=== Recorded information ===

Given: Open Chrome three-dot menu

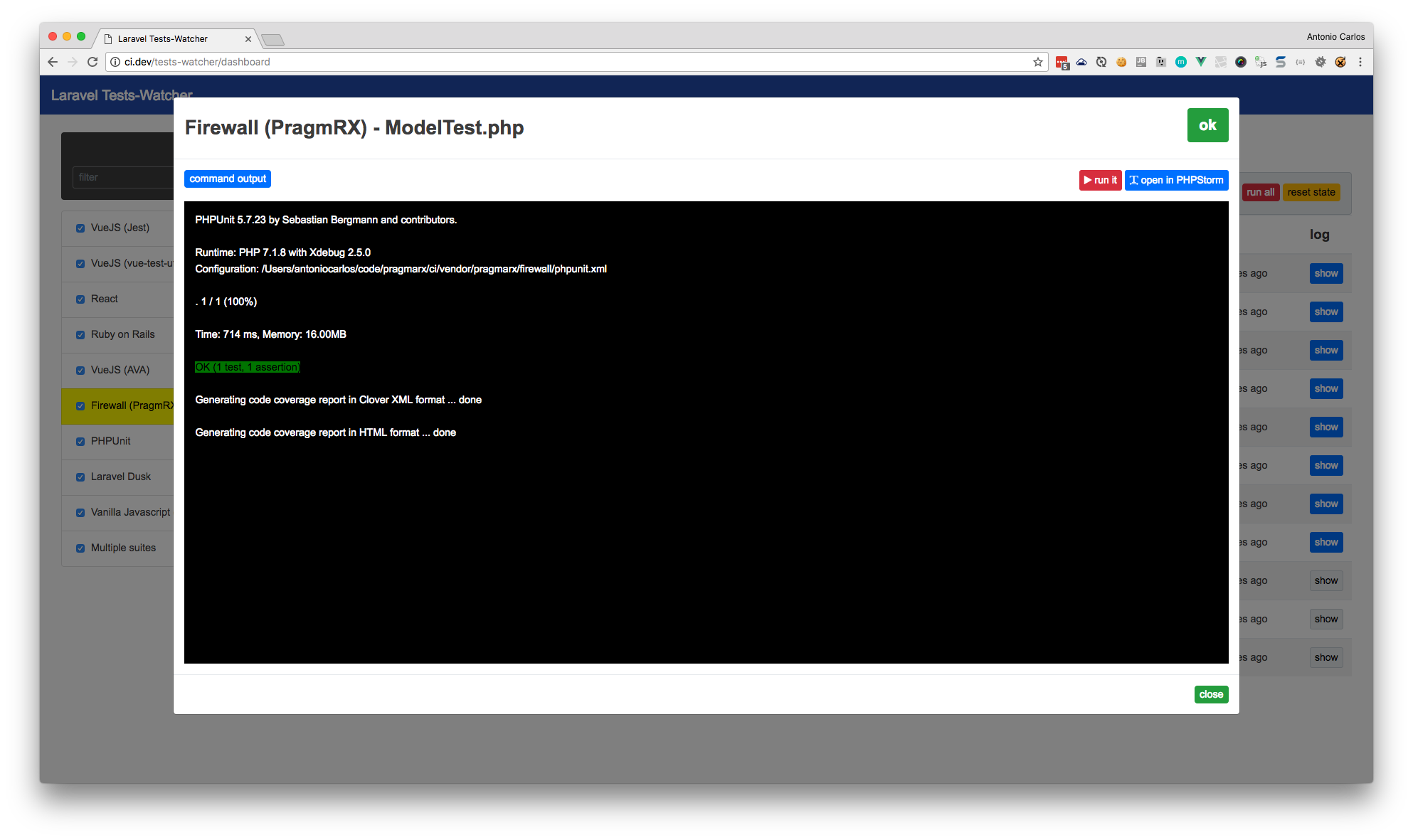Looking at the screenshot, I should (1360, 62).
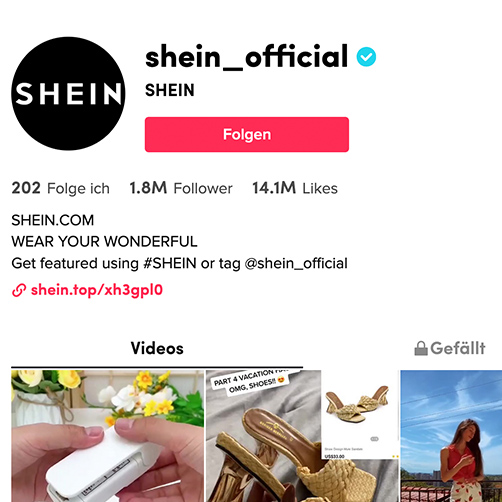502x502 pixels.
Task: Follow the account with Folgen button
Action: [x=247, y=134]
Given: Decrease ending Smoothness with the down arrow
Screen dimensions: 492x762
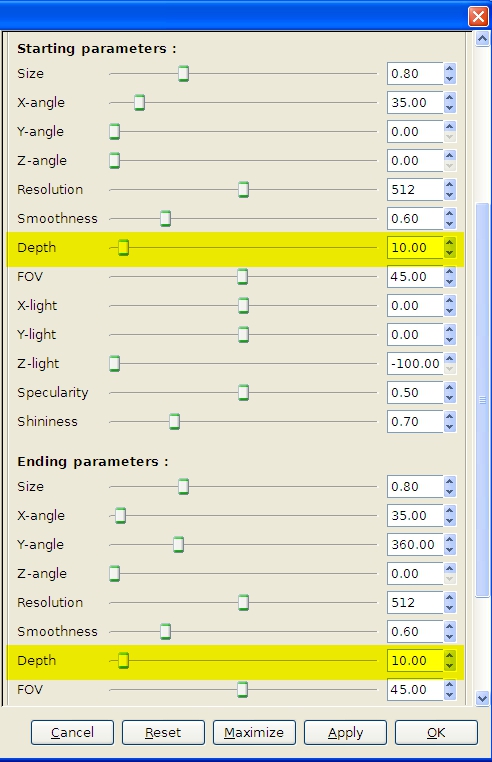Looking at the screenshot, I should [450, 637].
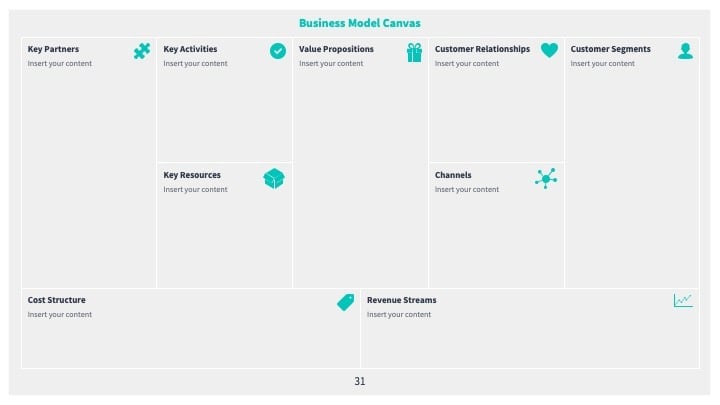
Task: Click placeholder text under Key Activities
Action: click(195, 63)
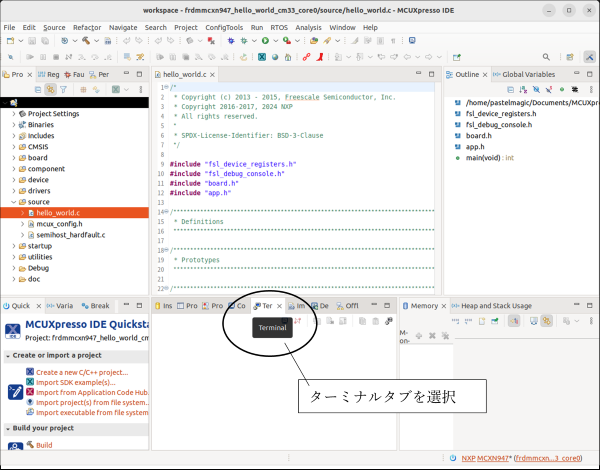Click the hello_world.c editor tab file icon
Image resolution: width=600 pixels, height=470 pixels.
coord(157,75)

===

> Exercise details
Copy out the lines from the one with "Given: Decrease ending" to the one with "Click the hello_world.c editor tab file icon", both included, leaving out the pictures.

> Full response
Given: Decrease ending Smoothness with the down arrow
Screen dimensions: 492x762
Looking at the screenshot, I should [450, 637].
Task: Click placeholder text under Key Activities
Action: click(195, 63)
Click the hello_world.c editor tab file icon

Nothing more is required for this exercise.